Partner Country: Mozambique

Project duration: 15th of June 2017 – 30th of November 2020

Abstract

Food security, agricultural risk assessment and sustainable crop production are top priorities and challenging societal issues in Mozambique (FAO, Country Programming Framework 2016-2020). Agriculture is the principal source of income in rural areas, accommodating roughly 70% of the nation’s population. As other countries in East Africa, Mozambique is highly vulnerable to extreme weather events (droughts and floods) and erratic and unpredictable precipitation patterns. This negatively contributes to uncertainties in crop production and often limits access to food causing malnutrition of children. In this context, analytical tools to timely monitor crop production, risk and vulnerability are strongly needed by governmental agencies (national to regional) as well as various actors in the food management and supply chain. Timely and accurate knowledge of land and water resources and use are essential in understanding how climate variability affects regional crop production and for supporting the allocation of resources for medium and long-term planning.

Agricultural monitoring systems rely on timely, objective and cost-efficient information to support the assessment of agricultural production at relatively fine scale over large areas. A well implemented information stream can produce essential datasets such as crop acreage, crop types, crop conditions and crop production. Considerable efforts have been made in the past years to obtain this information in a cost-effective, precise and reliable way. The use of Earth Observation (EO) satellite imagery has been essential thanks to its wide and frequent coverage of global land surfaces. An increased up-take of EO data can be expected for the coming years as more open-source, high spatial resolution satellite data become available, such as Sentinel-2 satellite data from the European Copernicus programme.

Objectives

The overall objective of EO4Africa is to strengthen the institutional capacities for mapping and monitoring agricultural areas in Mozambique.
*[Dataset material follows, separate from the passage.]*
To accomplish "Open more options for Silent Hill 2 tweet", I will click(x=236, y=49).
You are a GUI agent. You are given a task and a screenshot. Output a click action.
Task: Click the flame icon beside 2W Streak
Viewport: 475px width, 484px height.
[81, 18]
EO4Africa develops local skills and strengthens research, management and networking capacities to:

1.    routinely mapping crop conditions;

2.    detecting crop growing anomalies;

3.    providing timely crop statistics on a permanent basis;

4.    developing capacities for better implementation of existing and forthcoming national policies supporting the implementation of the Sustainable Development Goals;

5.    collaborating with international humanitarian organisations (e.g. WFP).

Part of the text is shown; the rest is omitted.